[PATCH tip/locking/core v4 1/6] powerpc: atomic: Make xchg and cmpxchg a full barrier

Fri Oct 16 01:50:44 AEDT 2015

On Thu, Oct 15, 2015 at 11:35:10AM +0100, Will Deacon wrote:
> Dammit guys, it's never simple is it?

I re-read this and it's even more confusing than I first thought.
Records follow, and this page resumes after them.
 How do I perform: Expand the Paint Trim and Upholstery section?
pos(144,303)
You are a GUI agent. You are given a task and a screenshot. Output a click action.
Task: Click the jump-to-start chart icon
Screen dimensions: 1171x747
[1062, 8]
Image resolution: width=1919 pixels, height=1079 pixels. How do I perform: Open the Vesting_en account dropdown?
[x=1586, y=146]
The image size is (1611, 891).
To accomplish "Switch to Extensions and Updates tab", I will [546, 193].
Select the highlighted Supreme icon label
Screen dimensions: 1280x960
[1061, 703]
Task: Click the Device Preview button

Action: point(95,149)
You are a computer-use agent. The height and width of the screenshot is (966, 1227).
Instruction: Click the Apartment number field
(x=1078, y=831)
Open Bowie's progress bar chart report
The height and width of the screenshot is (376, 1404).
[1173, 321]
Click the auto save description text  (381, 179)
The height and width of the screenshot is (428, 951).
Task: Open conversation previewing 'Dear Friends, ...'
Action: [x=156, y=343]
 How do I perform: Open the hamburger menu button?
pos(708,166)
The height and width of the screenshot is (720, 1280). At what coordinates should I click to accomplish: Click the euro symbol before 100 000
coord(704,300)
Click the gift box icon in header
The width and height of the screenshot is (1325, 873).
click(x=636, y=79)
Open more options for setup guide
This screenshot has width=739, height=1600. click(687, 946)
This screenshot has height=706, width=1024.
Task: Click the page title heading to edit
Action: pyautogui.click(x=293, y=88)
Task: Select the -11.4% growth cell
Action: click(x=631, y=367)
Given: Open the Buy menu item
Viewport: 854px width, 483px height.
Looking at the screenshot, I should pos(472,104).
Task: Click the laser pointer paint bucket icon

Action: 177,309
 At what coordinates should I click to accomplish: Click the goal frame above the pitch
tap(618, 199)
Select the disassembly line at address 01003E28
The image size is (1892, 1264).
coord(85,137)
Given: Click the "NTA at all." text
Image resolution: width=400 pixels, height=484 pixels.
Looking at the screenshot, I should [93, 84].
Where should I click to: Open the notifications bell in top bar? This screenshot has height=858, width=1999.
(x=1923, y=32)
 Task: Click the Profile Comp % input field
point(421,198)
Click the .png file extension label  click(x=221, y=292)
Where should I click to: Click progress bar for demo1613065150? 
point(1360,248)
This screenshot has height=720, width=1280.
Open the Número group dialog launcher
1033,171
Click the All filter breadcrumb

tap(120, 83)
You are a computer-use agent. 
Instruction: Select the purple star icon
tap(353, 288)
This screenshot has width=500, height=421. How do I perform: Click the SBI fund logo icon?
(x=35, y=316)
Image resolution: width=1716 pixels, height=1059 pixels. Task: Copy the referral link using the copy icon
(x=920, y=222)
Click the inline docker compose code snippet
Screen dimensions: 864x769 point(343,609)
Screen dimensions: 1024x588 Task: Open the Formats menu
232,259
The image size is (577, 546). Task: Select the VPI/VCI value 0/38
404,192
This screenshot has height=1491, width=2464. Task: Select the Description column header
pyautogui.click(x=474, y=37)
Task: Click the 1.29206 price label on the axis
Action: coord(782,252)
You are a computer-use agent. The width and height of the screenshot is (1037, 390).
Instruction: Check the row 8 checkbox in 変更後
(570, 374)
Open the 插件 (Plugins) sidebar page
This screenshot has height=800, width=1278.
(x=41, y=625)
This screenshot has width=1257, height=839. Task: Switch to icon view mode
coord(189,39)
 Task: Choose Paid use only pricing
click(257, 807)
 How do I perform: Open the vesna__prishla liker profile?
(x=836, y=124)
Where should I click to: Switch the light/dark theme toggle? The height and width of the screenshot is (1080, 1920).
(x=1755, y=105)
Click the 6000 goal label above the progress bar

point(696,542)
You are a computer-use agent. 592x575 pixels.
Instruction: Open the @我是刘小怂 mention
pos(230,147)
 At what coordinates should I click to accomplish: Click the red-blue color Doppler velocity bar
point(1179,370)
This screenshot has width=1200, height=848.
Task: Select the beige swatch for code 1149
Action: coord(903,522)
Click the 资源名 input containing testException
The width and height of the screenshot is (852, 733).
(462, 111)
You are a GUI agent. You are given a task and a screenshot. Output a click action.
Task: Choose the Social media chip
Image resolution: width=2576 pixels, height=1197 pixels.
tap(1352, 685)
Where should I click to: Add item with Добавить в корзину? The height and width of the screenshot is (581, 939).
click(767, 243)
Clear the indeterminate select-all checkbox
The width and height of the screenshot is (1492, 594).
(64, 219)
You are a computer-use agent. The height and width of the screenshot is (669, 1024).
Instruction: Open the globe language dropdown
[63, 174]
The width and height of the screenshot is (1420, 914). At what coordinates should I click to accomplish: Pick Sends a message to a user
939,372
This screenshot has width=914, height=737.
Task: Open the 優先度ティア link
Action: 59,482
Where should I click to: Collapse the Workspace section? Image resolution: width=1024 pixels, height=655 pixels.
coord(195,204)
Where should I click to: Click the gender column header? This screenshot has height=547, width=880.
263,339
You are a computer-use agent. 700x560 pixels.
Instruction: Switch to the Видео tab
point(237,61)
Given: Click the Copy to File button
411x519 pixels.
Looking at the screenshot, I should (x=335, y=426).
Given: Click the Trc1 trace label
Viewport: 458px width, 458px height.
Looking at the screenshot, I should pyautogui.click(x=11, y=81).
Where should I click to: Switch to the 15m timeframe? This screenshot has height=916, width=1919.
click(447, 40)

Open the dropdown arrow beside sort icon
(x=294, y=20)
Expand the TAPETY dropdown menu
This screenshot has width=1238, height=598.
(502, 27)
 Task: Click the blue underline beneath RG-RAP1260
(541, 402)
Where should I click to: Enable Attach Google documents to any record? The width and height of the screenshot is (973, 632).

> On Wed, Oct 14, 2015 at 02:44:53PM -0700, Paul E. McKenney wrote:
> > To that end, the herd tool can make a diagram of what it thought
> > happened, and I have attached it.  I used this diagram to try and force
> > this scenario at https://www.cl.cam.ac.uk/~pes20/ppcmem/index.html#PPC,
> > and succeeded.  Here is the sequence of events:
> > 
> > o	Commit P0's write.  The model offers to propagate this write
> > 	to the coherence point and to P1, but don't do so yet.
> > 
> > o	Commit P1's write.  Similar offers, but don't take them up yet.
> > 
> > o	Commit P0's lwsync.
> > 
> > o	Execute P0's lwarx, which reads a=0.  Then commit it.
> > 
> > o	Commit P0's stwcx. as successful.  This stores a=1.
> 
> On arm64, this is a conditional-store-*release* and therefore cannot be
> observed before the initial write to x...
> 
> > o	Commit P0's branch (not taken).
> > 
> > o	Commit P0's final register-to-register move.
> > 
> > o	Commit P1's sync instruction.
> > 
> > o	There is now nothing that can happen in either processor.
> > 	P0 is done, and P1 is waiting for its sync.  Therefore,
> > 	propagate P1's a=2 write to the coherence point and to
> > 	the other thread.
> 
> ... therefore this is illegal, because you haven't yet propagated that
> prior write...

I misread this as a propagation of PO's conditional store. What actually
happens on arm64, is that the early conditional store can only succeed
once it is placed into the coherence order of the location which it is
updating (but note that this is subtly different from multi-copy
atomicity!).

So, given that the previous conditional store succeeded, the coherence
order on A must be either {0, 1, 2} or {0, 2, 1}.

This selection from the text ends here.